What you should do ::
Without including any pictures, please copy every entry below exactly.

━━ Data records ━━

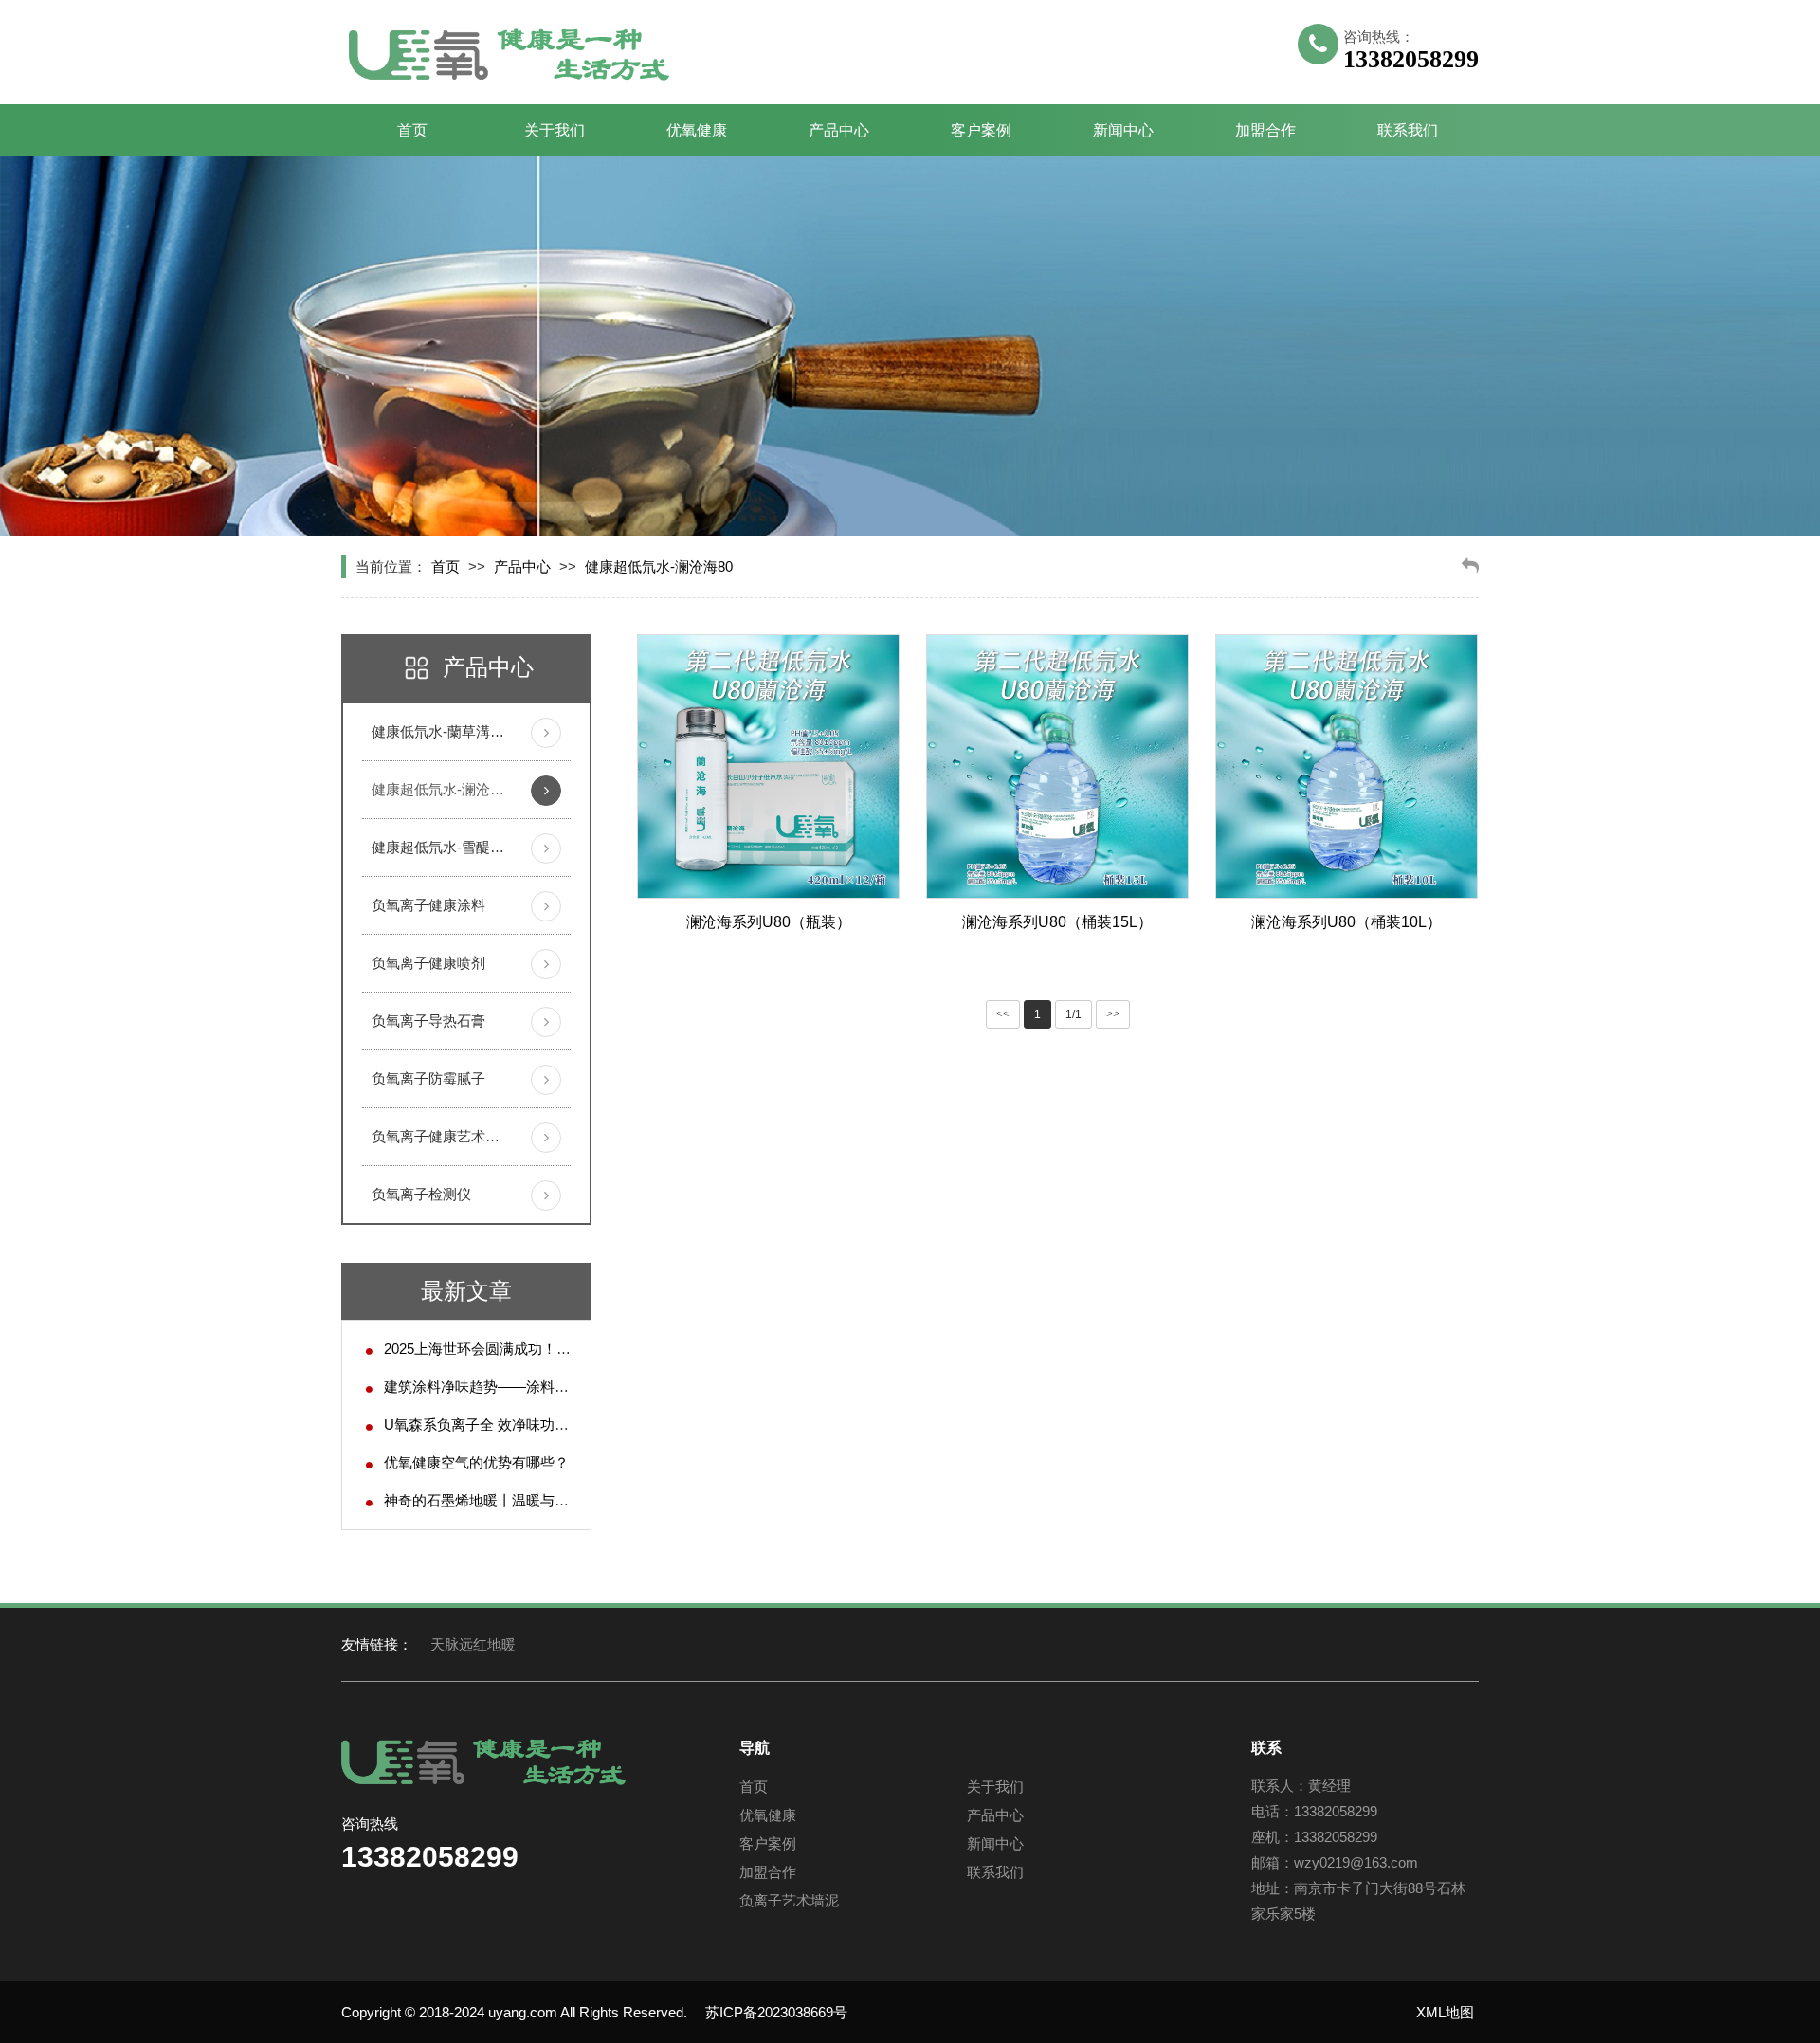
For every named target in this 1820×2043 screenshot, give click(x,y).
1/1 (1073, 1014)
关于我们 (554, 130)
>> (1112, 1014)
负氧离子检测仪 (421, 1194)
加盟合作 (1265, 130)
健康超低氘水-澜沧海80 (659, 566)
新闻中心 (1123, 130)
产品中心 (839, 130)
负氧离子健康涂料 (428, 905)
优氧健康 (696, 130)
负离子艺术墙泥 (789, 1900)
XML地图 (1445, 2012)
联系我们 (1407, 130)
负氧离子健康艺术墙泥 (438, 1136)
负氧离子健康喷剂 (428, 963)
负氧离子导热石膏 (428, 1020)
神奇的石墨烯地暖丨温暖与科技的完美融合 (519, 1500)
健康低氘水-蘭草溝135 (438, 731)
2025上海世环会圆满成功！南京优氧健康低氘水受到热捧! (564, 1349)
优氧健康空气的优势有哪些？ (476, 1462)
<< (1003, 1014)
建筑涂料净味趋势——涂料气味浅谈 (497, 1386)
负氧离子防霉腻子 (428, 1078)
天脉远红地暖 (473, 1644)
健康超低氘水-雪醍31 (438, 847)
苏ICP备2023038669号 (776, 2012)
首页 (412, 130)
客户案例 (981, 130)
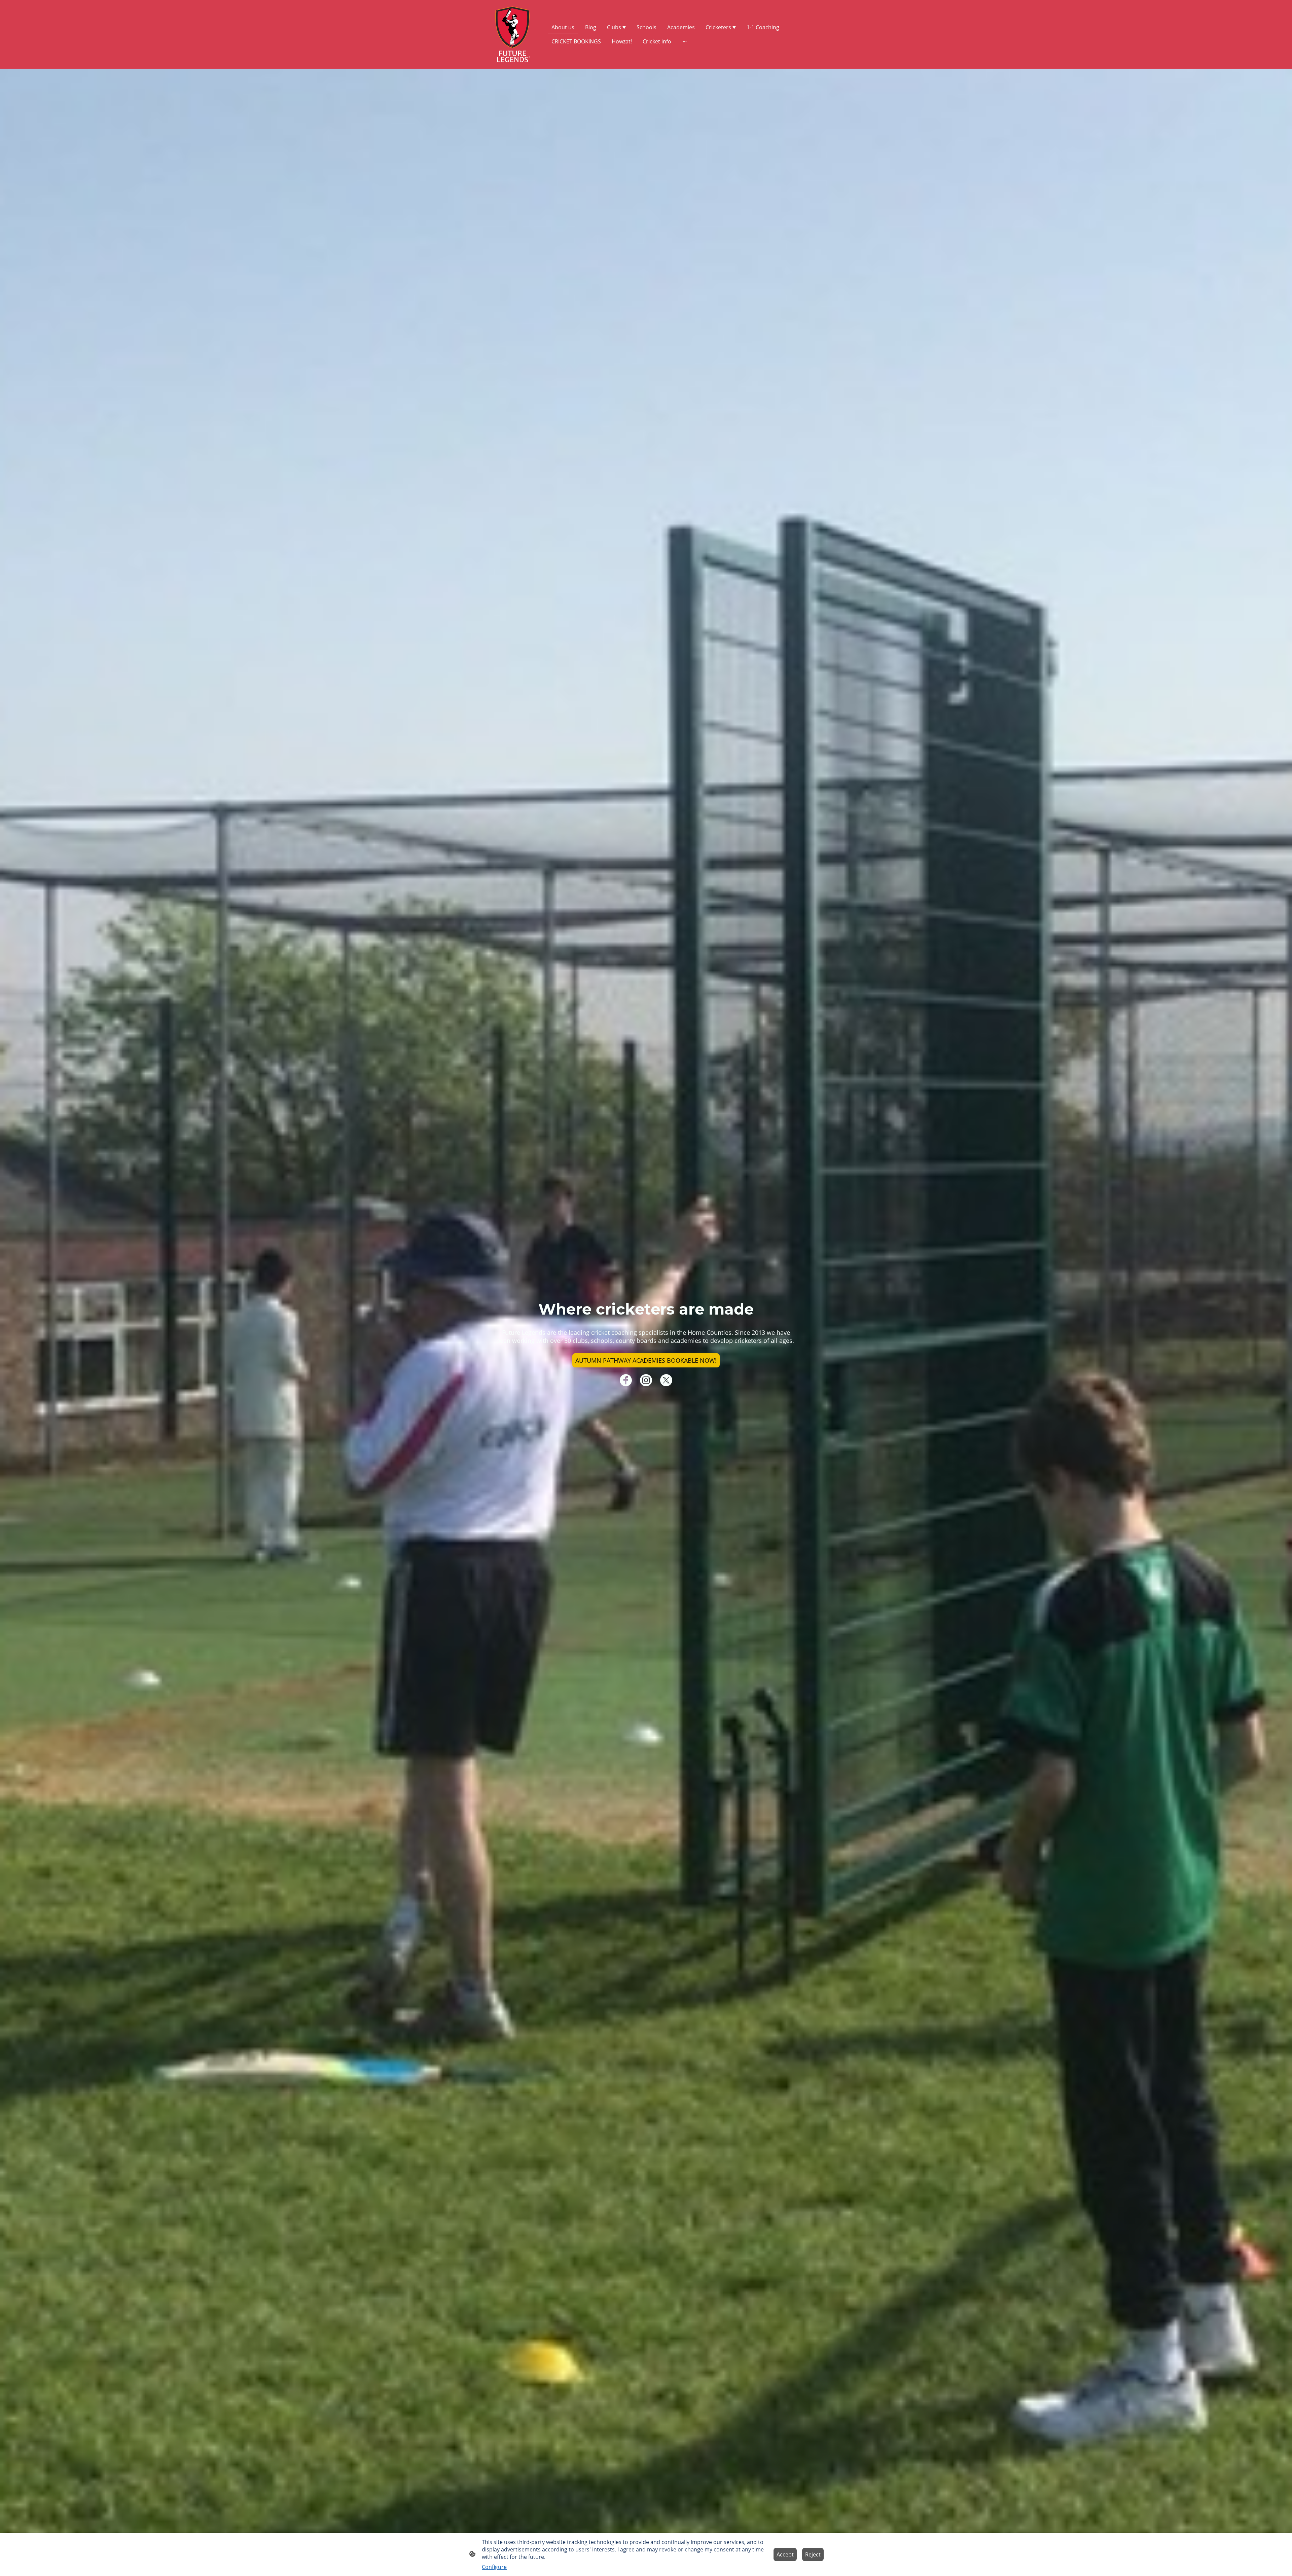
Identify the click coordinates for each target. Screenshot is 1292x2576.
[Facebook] (626, 1380)
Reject (813, 2554)
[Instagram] (646, 1380)
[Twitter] (666, 1380)
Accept (785, 2554)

━━━

Response to the task ::
For every named target in this 1820×2043 screenshot, give click(x,y).
1/1 (1073, 1014)
关于我们 (554, 130)
>> (1112, 1014)
负氧离子检测仪 (421, 1194)
加盟合作 (1265, 130)
健康超低氘水-澜沧海80 (659, 566)
新闻中心 (1123, 130)
产品中心 (839, 130)
负氧离子健康涂料 (428, 905)
优氧健康 (696, 130)
负离子艺术墙泥 (789, 1900)
XML地图 (1445, 2012)
联系我们 (1407, 130)
负氧离子健康艺术墙泥 (438, 1136)
负氧离子健康喷剂 (428, 963)
负氧离子导热石膏 (428, 1020)
神奇的石墨烯地暖丨温暖与科技的完美融合 (519, 1500)
健康低氘水-蘭草溝135 (438, 731)
2025上海世环会圆满成功！南京优氧健康低氘水受到热捧! (564, 1349)
优氧健康空气的优势有哪些？ (476, 1462)
<< (1003, 1014)
建筑涂料净味趋势——涂料气味浅谈 (497, 1386)
负氧离子防霉腻子 (428, 1078)
天脉远红地暖 (473, 1644)
健康超低氘水-雪醍31 (438, 847)
苏ICP备2023038669号 (776, 2012)
首页 (412, 130)
客户案例 (981, 130)
Identify the click coordinates for each target. Screenshot is 1292x2576.
[Facebook] (626, 1380)
Reject (813, 2554)
[Instagram] (646, 1380)
[Twitter] (666, 1380)
Accept (785, 2554)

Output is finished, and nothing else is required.